MATERIALS PROVIDED below:

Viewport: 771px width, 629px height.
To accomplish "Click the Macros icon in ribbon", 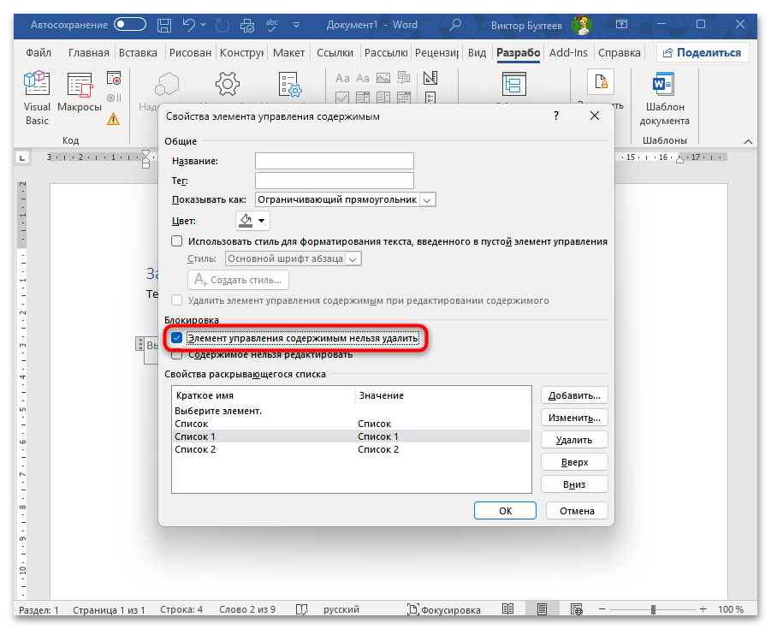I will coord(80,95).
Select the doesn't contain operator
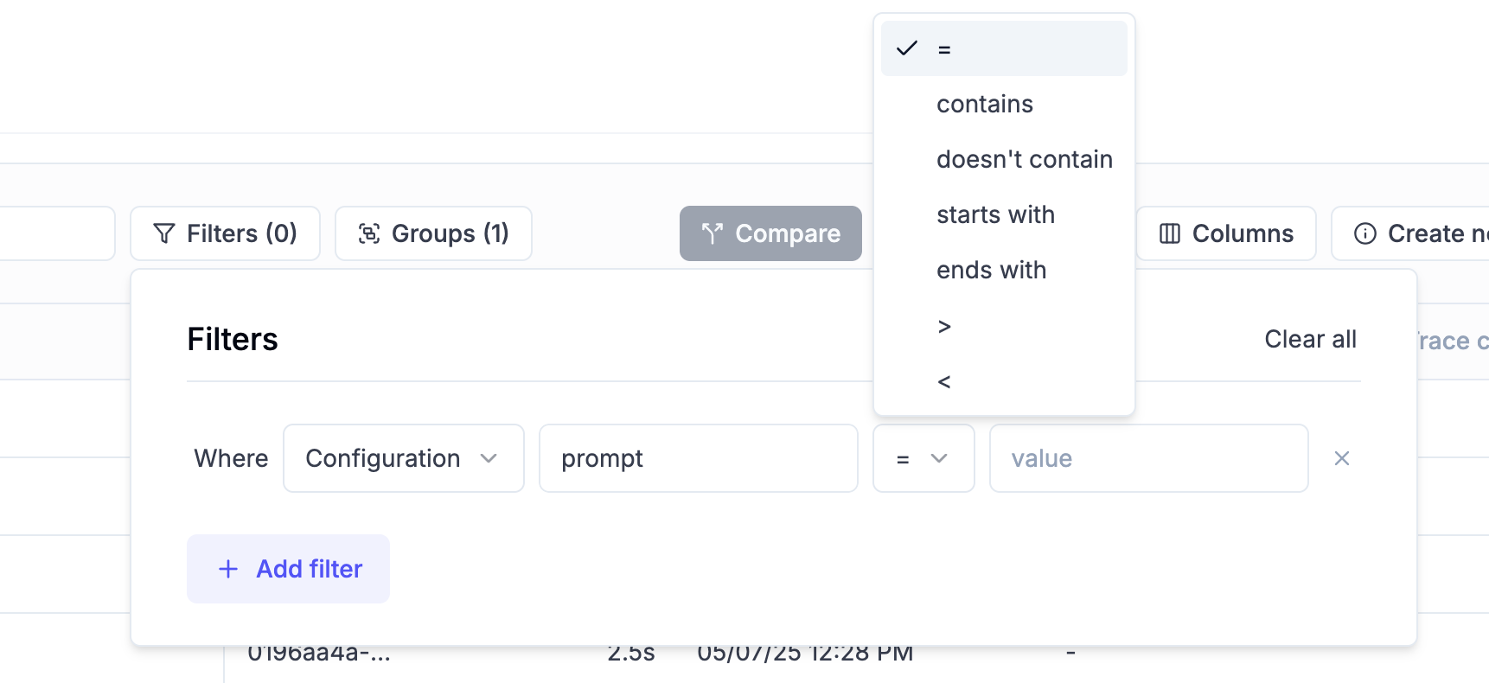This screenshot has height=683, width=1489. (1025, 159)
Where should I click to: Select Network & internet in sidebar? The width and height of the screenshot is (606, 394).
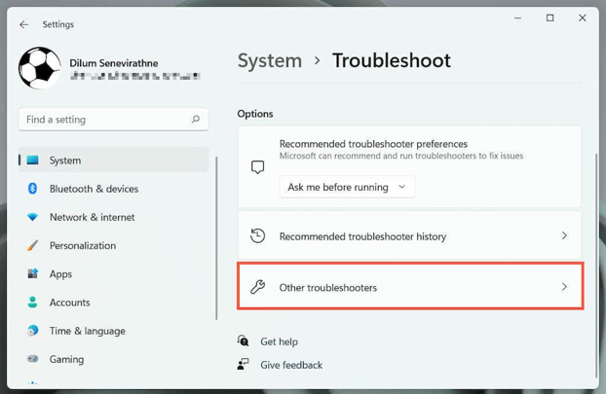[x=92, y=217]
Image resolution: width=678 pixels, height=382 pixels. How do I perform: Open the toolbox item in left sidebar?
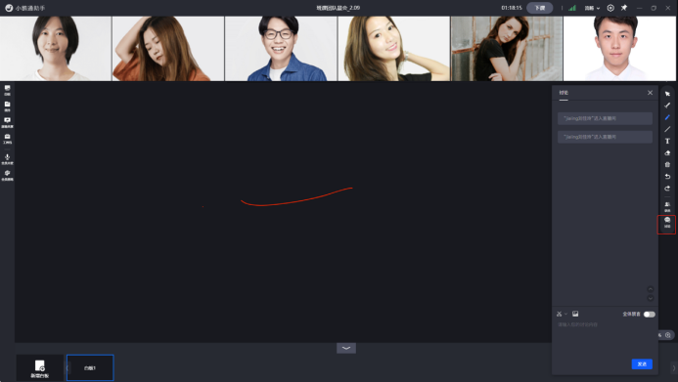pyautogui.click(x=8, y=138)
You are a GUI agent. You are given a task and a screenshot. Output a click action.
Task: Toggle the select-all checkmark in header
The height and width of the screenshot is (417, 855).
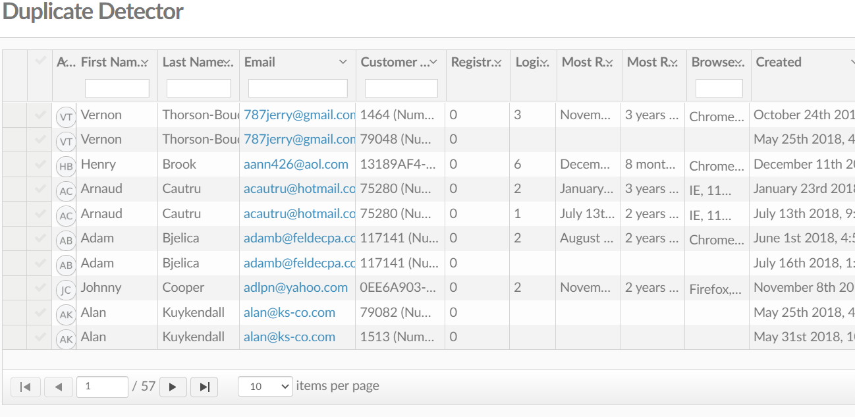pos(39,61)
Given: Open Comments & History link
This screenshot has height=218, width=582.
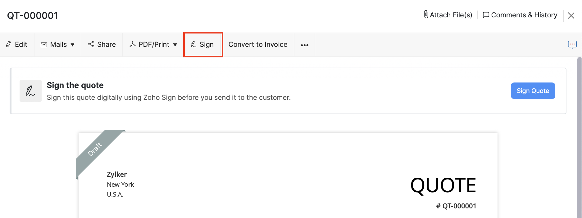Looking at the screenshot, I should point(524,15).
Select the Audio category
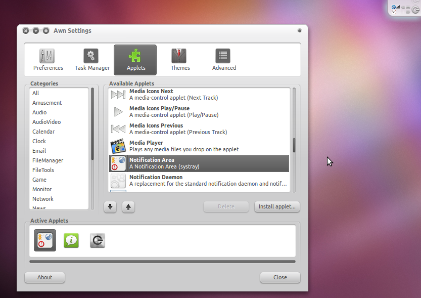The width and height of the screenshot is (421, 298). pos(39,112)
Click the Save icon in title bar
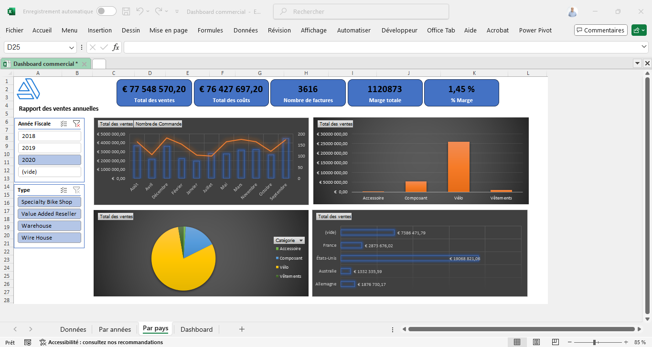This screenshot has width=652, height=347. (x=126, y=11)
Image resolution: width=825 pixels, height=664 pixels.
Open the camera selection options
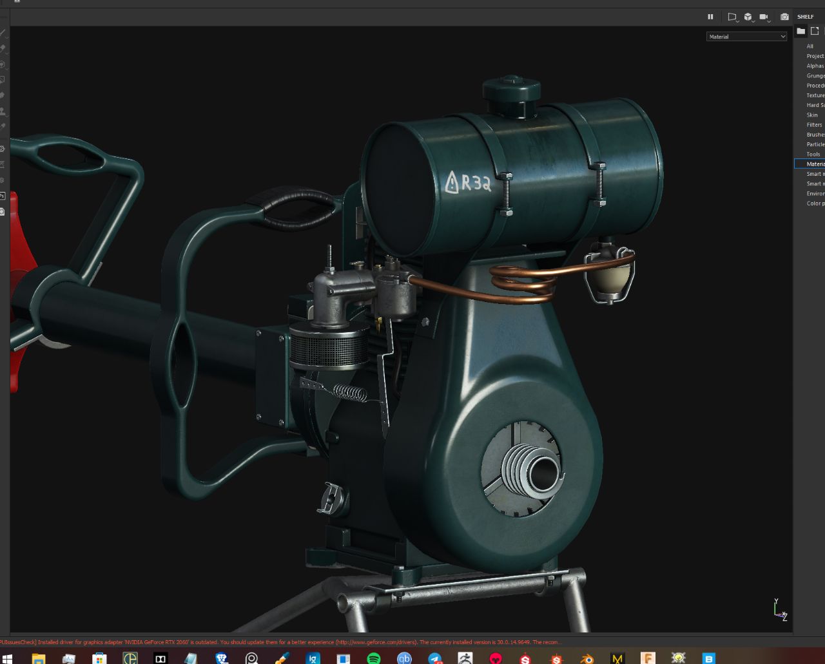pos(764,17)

End of MATERIALS PROVIDED.
MATERIALS PROVIDED below:

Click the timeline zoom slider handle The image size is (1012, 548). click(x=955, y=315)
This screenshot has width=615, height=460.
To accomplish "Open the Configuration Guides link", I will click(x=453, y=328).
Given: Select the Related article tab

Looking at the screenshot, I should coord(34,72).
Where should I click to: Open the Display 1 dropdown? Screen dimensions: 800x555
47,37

End of MATERIALS PROVIDED.
MATERIALS PROVIDED below:

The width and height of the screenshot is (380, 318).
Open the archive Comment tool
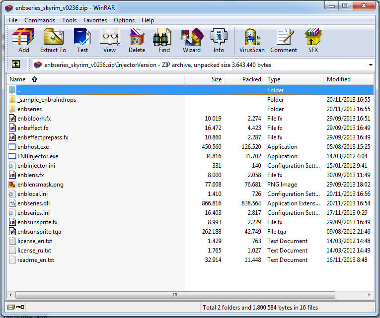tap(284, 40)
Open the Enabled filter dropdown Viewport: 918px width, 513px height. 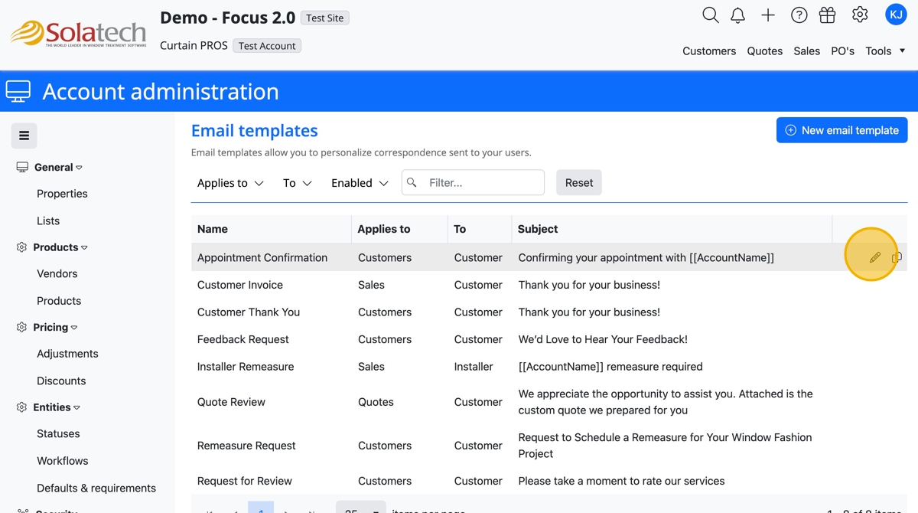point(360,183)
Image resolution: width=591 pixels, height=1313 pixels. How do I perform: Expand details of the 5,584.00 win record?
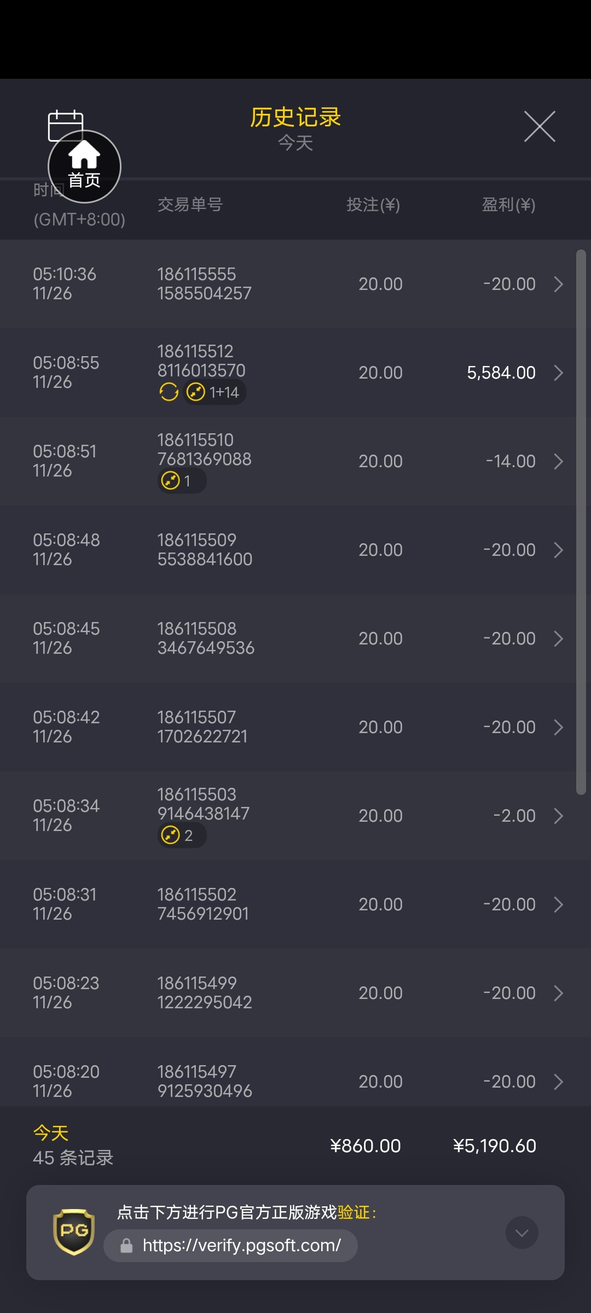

End of MATERIALS PROVIDED.

REQUIRED WORK:
Going through the data above, return each line with the word "link".

TASK RESULT:
Given: Open Comments & History link
To accomplish "Open the Configuration Guides link", I will click(x=453, y=328).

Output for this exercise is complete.